>> START Excerpt to read

May 26, 2003 11:43
Today is the day that I get my stitches removed... Which means that there are still three more days until I can actually be seen in public. Time is going by so slowly, and its driving me completely insane. Not being able to be seen by anyone, not being able to go anywhere, barely being able to eat... It sucks. I don't recommend it for anyone. What sucks more is that I also have a fucking cold.
I don't know whats going on with any of my friends anymore, either... Nadia is completely and totally avoiding me. She keeps worrying that I hate her, but I don't. I'm not even mad at her. Even though I don't necessarily remember the accident, I feel that it probably was her fault... Like twenty minutes before it I was making fun of how bad she was speeding. I mean come on, we hit a moving car on the express way... But just because I think that doesn't mean that there is any anger or hatred. There isn't. If anything, I'm starting to get mad at Nadia for avoiding me. Nadia and Jason came her to visit on Friday, and I haven't heard anything from them since.
David's been here a lot since the accident happened. I bought him a CD and sent him flowers for 11 month anniversery. Some say our anniverseries shouldn't count since we've broken up a few times, but I don't care.

>> END Excerpt to read
>> START Recorded data

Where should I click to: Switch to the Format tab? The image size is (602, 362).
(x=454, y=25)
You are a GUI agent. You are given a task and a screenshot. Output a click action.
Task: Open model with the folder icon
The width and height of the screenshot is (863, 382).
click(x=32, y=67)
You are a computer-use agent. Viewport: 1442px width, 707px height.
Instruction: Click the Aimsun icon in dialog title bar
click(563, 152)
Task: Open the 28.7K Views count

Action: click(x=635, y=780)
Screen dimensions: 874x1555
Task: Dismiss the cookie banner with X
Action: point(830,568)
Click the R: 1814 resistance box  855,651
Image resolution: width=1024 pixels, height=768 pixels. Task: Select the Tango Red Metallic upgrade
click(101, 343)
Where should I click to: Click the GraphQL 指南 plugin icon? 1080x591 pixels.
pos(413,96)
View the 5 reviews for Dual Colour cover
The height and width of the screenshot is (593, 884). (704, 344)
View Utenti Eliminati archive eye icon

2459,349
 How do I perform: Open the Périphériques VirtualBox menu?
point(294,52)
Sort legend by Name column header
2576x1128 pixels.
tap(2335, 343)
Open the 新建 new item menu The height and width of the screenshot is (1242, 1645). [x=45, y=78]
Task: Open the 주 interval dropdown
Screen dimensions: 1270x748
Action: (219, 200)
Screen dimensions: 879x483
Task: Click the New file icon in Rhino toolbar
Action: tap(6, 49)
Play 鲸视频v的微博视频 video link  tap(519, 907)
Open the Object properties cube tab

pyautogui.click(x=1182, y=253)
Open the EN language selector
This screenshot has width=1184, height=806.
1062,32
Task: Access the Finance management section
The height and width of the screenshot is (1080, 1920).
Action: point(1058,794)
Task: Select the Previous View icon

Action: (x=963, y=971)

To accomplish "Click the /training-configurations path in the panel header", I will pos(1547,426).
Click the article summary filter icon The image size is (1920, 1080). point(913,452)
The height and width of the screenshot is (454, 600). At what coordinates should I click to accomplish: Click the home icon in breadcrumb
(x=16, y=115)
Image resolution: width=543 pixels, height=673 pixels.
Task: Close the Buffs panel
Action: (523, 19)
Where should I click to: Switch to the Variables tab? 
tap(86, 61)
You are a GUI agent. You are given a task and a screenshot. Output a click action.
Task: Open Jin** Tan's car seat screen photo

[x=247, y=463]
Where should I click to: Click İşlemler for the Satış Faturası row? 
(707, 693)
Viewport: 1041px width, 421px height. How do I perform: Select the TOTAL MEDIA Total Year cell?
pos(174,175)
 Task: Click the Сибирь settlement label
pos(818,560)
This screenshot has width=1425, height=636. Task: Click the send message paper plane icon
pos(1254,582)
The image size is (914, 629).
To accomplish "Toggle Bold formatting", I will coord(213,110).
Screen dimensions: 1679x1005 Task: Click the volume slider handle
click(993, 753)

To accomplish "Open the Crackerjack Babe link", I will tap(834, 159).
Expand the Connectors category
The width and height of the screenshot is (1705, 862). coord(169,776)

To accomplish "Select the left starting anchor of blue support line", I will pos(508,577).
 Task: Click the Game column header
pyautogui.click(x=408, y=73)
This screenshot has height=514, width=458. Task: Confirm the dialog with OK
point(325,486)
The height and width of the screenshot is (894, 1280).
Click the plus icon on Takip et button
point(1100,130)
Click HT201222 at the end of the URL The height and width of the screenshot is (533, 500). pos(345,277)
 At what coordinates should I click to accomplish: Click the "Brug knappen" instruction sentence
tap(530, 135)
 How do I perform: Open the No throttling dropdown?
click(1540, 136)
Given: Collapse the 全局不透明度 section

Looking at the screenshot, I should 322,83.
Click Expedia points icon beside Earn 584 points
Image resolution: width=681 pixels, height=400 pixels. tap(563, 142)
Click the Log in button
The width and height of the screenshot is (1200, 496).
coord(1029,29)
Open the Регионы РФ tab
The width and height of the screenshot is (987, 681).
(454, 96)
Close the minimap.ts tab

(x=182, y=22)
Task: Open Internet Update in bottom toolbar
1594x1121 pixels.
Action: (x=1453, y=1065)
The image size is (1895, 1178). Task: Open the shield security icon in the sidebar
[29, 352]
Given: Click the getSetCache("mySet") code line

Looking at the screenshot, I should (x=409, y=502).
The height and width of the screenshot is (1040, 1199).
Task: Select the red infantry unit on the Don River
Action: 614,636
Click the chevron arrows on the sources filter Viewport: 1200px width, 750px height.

>> END Recorded data

■ Task directions ■
Can you quote the full diary entry, word for word, from start to finish? The listing is from a different source than the diary entry.

■ Worked solution ■
May 26, 2003 11:43
Today is the day that I get my stitches removed... Which means that there are still three more days until I can actually be seen in public. Time is going by so slowly, and its driving me completely insane. Not being able to be seen by anyone, not being able to go anywhere, barely being able to eat... It sucks. I don't recommend it for anyone. What sucks more is that I also have a fucking cold.
I don't know whats going on with any of my friends anymore, either... Nadia is completely and totally avoiding me. She keeps worrying that I hate her, but I don't. I'm not even mad at her. Even though I don't necessarily remember the accident, I feel that it probably was her fault... Like twenty minutes before it I was making fun of how bad she was speeding. I mean come on, we hit a moving car on the express way... But just because I think that doesn't mean that there is any anger or hatred. There isn't. If anything, I'm starting to get mad at Nadia for avoiding me. Nadia and Jason came her to visit on Friday, and I haven't heard anything from them since.
David's been here a lot since the accident happened. I bought him a CD and sent him flowers for 11 month anniversery. Some say our anniverseries shouldn't count since we've broken up a few times, but I don't care.